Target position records
····················

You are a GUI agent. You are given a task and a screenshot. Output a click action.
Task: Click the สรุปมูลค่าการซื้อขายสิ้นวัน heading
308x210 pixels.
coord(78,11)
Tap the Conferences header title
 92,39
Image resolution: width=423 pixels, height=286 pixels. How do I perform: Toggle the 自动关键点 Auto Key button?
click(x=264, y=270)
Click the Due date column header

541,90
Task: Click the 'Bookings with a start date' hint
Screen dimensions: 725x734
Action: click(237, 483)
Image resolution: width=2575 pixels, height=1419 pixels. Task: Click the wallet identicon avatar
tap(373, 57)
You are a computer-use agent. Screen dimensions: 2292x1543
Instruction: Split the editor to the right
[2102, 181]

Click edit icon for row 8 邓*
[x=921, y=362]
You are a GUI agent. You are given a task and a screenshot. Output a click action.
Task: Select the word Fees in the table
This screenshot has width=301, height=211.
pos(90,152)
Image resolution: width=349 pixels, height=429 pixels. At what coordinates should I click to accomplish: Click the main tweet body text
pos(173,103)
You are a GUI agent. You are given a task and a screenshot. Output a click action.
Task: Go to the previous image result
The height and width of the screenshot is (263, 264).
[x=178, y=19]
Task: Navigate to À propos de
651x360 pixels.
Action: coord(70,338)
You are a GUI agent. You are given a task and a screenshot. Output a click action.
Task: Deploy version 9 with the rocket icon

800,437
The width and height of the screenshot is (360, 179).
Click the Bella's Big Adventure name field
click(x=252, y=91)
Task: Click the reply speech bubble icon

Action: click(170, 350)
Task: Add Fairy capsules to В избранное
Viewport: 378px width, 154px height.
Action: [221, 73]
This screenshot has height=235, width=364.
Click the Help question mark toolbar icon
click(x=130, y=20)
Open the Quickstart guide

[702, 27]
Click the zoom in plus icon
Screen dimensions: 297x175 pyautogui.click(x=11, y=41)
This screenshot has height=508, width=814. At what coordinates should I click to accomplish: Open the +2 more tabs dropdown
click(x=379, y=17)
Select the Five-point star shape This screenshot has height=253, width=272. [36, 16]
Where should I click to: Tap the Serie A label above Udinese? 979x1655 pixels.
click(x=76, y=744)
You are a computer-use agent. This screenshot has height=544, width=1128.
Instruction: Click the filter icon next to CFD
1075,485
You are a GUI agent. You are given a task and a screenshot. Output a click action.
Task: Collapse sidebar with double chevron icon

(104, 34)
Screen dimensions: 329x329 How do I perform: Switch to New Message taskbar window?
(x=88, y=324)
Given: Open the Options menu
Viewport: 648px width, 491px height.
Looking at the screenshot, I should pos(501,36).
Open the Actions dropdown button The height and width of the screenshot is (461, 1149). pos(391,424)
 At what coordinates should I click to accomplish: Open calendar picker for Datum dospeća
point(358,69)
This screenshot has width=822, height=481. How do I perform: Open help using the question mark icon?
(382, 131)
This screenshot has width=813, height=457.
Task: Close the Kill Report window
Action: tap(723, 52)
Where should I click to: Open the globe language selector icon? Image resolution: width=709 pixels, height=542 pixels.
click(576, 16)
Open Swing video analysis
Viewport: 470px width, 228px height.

····················

Rewrite everything from the line containing "Where should I click to: Open" down through the end of the records, requests included, shifting every coordinate in the answers by adding 113.

**Expected answer:**
Where should I click to: Open the globe language selector icon? Image resolution: width=709 pixels, height=542 pixels.
click(689, 129)
Open Swing video analysis
Viewport: 470px width, 228px height.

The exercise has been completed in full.